Monday, Sep. 06, 1993

How To Make Marriage Matter

By Amitai Etzioni Amitai Etzioni is the author of The Spirit of Community and the founder of the communitarian movement.

"IT IS EASIER IN THESE UNITED STATES TO WALK AWAY from a marriage than from a commitment to purchase a used car," says Professor Thomas Morgan of the George Washington University School of Law. "Most contracts cannot be unilaterally abrogated; marriages in contemporary America can be terminated by practically anyone at any time, and without cause." Assume that as a society we treat marriage too lightly. A few decades back, we decided that marital bonds tied too tightly. In those days many had to travel to Mexico to obtain a divorce, or acquire residency in Nevada. Others had to make believe that one of the parties had engaged in a nefarious affair. We responded with no-fault divorce. A generation later, many feel that our society oversteered the other way, rendering marriages almost disposable.

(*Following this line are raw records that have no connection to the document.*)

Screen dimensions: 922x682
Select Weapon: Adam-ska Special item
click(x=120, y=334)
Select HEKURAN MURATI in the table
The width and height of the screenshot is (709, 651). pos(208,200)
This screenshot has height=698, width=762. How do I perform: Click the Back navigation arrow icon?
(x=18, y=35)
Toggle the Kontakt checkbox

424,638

A new course correction could be forced by the heavy hand of the law. However, most Americans are properly leery of excessive reliance on government. Our society requires a change in the habits of the heart, in the ways we think about marriage and how we value it.

"Supervows" would send a powerful message. Such vows are premarital contracts in which those about to be betrothed declare that they are committing more to their marriage than the law requires. They may choose from a menu of items what they wish to incorporate in their voluntary agreement. For instance, if either spouse requests marital counseling, the other promises to participate. If one asks for a divorce, he or she promises to wait at least six months to see if differences can be worked out. Once the couple freely arrives at an agreement, the supervows become legal commitments between the spouses.

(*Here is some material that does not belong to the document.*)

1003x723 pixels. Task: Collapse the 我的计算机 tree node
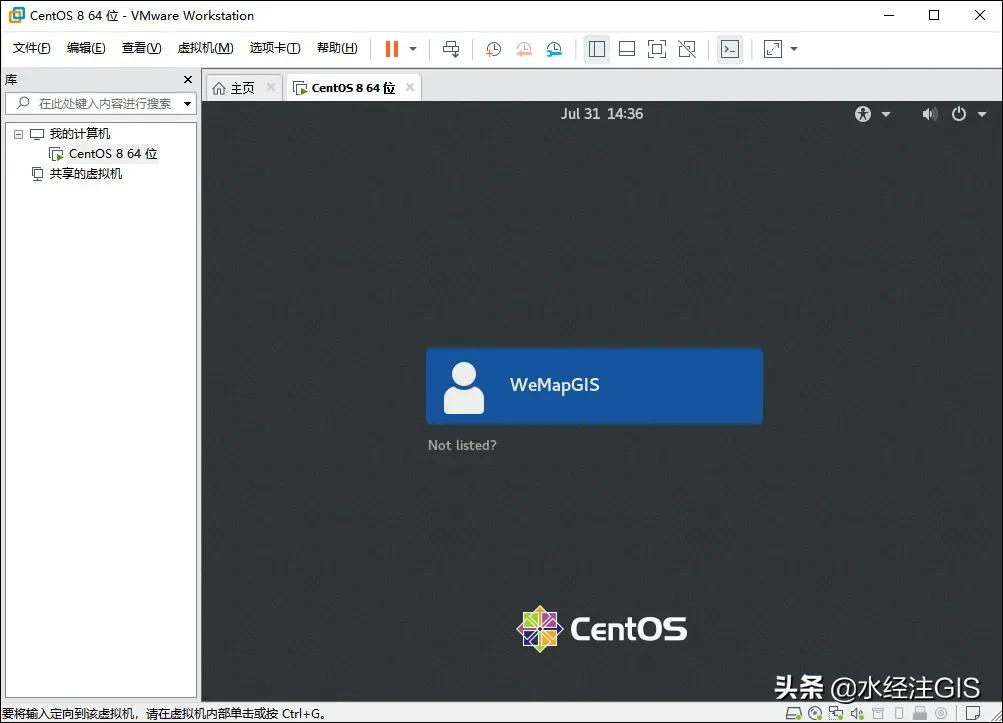pos(18,133)
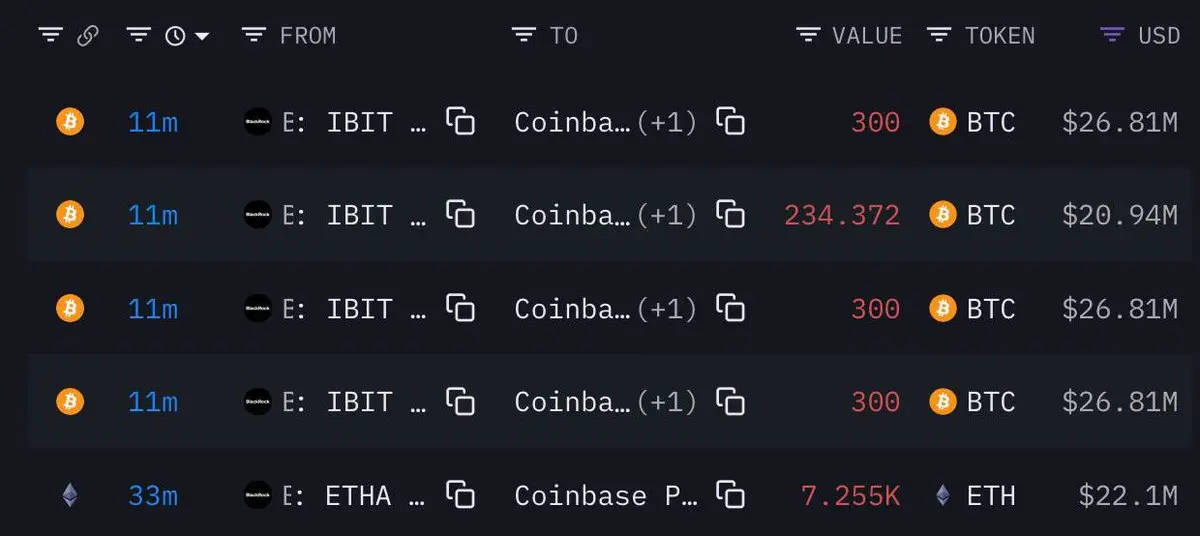This screenshot has height=536, width=1200.
Task: Open the FROM column filter
Action: coord(254,36)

Not very romantic, demur critics. Fair enough. Shoring up marriages may well - require less infatuation and more responsibility. Church and synagogue programs that encourage engaged couples to discuss with each other, before they tie the knot, who will attend to the children, who will control the bank account and other such pivotal questions are fulfilling a similar societal need. Even better are school programs that teach conflict resolution. Studies have shown that stable and contented couples fight about as often as those in marriages that are failing. However, the happy couples have learned to fight better -- to be issue- rather than person-oriented, for instance.

Before the salvation of marriage can progress, society requires an encompassing consensus that there is a problem. Currently, evolving such a consensus is being waylaid by an ideological word game. As long as the term family is used to cover both the "real" family and its antithesis -- the single-parent version -- the question of whether a society can do without families is hopelessly obfuscated. Moreover, a challenging thesis is hidden: the thesis that it does not matter which social arrangements adults devise to bring up children. It is implied (rather than demonstrated) by calling single- parent households "families" that one parent can do the job of two, that grannies and aunties can replace Mom and Pop, and so on. All will serve equally well. Hence all may be accorded the august title "family," and whether the couple is married matters not.

Here science chimes in, its voice rising. Over the past years, a growing body of evidence shows that children who grow up under the tutelage of people other than their natural parents are more likely to fail in school, have social difficulties and get arrested. To a large extent, their failings reflect the fact that single parents are economically disadvantaged as compared with two-parent families. However, this difference is also affected by the dismemberment of the family. It costs more to run two households than one.

Slowly, more and more people are realizing what anthropologists have long observed: that throughout the enormous variety of human experience, over all continents and throughout all history, no society ever thrived without family. True, there were all kinds of arrangements, from extended families to clans that helped do the parenting. In India, it is said, a child was always in somebody's arms. In Africa, we are told, it takes a whole village to raise a child. But these wondrous social fabrics gave additional support rather than replaced the nuclear family. Our society increasingly has neither.

Once we firmly agree that there is a problem, to change course society requires a vision: Where are we headed? Social conservatives nostalgically envision a return to the days when moms did the nurturing and pops brought home the bacon. However, there is no moral justification for treating women as having lesser rights than men, denying them the right to work outside the home and largely exempting men from parental responsibilities. The communitarian movement -- which seeks to shore up the moral, social and political foundations of society -- is closer to the mark. Communitarians, for whom I often speak, envision a family in which fathers and mothers share the tribulations and jobs of parenting and of securing a livelihood.

A recommitment to family requires new practices. Social sciences show that values do not fly on their own wings; they must be embodied in our rituals. Supervows may serve as one such sociological device. If it becomes chic to state "We have a supervow!" -- with the implicit question "And how about you?" hanging in the air -- we will be on the way to valuing marriage and thus family more highly, without relying on punitive laws. Supervows alone will not carry the day, but they will help mend the American family.